***** DATASET RECORDS

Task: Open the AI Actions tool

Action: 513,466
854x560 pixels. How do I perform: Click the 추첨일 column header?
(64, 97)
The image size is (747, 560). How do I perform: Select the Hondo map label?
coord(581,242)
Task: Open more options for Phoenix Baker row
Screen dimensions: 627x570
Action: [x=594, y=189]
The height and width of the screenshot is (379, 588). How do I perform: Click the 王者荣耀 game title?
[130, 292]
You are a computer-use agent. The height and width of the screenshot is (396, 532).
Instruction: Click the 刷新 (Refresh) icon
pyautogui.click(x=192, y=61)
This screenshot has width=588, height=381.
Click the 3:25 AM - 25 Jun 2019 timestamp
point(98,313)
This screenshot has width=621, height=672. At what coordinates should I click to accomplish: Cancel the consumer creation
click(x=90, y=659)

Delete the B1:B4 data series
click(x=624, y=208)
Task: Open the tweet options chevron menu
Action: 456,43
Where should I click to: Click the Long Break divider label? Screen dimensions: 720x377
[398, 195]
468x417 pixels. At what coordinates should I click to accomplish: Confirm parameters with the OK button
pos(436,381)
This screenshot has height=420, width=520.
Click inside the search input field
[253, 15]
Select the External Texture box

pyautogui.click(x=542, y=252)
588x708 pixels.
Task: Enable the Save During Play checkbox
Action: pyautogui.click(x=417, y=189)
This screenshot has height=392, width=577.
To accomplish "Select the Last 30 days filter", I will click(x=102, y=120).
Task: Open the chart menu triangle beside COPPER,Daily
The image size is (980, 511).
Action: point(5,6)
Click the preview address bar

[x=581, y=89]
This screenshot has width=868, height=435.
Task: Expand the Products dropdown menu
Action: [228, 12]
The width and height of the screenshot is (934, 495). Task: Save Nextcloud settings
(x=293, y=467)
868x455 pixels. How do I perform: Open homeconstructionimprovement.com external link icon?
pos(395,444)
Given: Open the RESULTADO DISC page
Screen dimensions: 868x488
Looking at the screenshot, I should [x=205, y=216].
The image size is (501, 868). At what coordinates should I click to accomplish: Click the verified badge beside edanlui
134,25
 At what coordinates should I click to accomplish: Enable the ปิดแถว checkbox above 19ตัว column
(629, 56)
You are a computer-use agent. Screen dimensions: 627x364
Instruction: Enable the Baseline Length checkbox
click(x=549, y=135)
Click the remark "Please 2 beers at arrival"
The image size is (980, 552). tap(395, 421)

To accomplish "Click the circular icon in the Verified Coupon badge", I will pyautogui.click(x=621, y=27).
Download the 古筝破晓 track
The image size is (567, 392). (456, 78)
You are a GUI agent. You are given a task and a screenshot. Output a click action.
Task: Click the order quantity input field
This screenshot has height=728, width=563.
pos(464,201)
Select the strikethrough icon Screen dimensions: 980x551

**********

## EXERCISE DESCRIPTION
The response must hold only the lines above from the line with "Click the preview address bar" through the line with "Given: Open the RESULTADO DISC page", each copied exactly, both ends kept.

## RESPONSE BELOW
Click the preview address bar

[x=581, y=89]
This screenshot has width=868, height=435.
Task: Expand the Products dropdown menu
Action: [228, 12]
The width and height of the screenshot is (934, 495). Task: Save Nextcloud settings
(x=293, y=467)
868x455 pixels. How do I perform: Open homeconstructionimprovement.com external link icon?
pos(395,444)
Given: Open the RESULTADO DISC page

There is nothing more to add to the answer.